── RECORD EXTRACTS
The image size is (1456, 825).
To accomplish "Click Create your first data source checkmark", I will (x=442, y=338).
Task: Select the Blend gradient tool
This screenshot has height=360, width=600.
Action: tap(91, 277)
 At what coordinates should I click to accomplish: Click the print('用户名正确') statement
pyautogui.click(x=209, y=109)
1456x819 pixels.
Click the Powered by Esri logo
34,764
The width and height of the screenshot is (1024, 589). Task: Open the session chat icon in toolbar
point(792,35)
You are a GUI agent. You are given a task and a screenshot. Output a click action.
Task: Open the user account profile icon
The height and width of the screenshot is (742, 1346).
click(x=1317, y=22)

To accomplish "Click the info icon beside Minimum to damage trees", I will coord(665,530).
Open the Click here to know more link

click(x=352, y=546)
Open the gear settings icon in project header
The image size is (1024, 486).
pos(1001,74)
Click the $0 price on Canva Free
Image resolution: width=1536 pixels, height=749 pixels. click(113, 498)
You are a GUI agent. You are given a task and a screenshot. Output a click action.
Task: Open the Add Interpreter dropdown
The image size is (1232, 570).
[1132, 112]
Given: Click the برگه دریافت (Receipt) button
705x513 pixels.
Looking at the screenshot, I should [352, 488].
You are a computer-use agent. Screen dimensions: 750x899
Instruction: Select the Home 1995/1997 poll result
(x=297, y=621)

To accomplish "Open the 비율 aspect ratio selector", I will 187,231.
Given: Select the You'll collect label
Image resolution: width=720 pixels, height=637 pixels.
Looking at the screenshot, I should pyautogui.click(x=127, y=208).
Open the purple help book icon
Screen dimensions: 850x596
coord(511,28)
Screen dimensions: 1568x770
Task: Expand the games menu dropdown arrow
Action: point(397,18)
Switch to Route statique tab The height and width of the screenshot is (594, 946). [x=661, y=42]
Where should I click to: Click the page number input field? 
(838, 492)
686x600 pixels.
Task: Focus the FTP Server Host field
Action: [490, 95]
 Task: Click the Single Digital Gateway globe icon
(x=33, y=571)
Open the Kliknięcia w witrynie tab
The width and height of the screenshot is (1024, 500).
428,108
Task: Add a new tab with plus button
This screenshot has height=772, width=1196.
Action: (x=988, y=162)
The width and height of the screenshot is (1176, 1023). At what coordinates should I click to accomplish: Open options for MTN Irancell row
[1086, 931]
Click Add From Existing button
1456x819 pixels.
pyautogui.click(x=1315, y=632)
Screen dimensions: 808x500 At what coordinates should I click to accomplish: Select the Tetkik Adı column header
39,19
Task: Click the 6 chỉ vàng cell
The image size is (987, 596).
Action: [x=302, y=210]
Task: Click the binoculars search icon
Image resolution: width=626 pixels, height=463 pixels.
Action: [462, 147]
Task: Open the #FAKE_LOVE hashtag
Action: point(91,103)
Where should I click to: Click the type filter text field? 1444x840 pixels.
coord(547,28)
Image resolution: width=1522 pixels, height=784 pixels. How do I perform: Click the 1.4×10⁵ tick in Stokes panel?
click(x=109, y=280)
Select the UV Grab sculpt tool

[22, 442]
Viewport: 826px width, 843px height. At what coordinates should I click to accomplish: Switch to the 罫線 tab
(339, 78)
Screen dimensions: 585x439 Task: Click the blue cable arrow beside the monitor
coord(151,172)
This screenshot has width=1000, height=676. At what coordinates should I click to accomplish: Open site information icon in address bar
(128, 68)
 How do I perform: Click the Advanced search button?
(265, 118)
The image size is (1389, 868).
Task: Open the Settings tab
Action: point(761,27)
────
Could you copy out the lines of the listing, starting at the line that contains "How do I perform: Click the Advanced" and ending with the last line of the listing, character for character?

 How do I perform: Click the Advanced search button?
(265, 118)
The image size is (1389, 868).
Task: Open the Settings tab
Action: point(761,27)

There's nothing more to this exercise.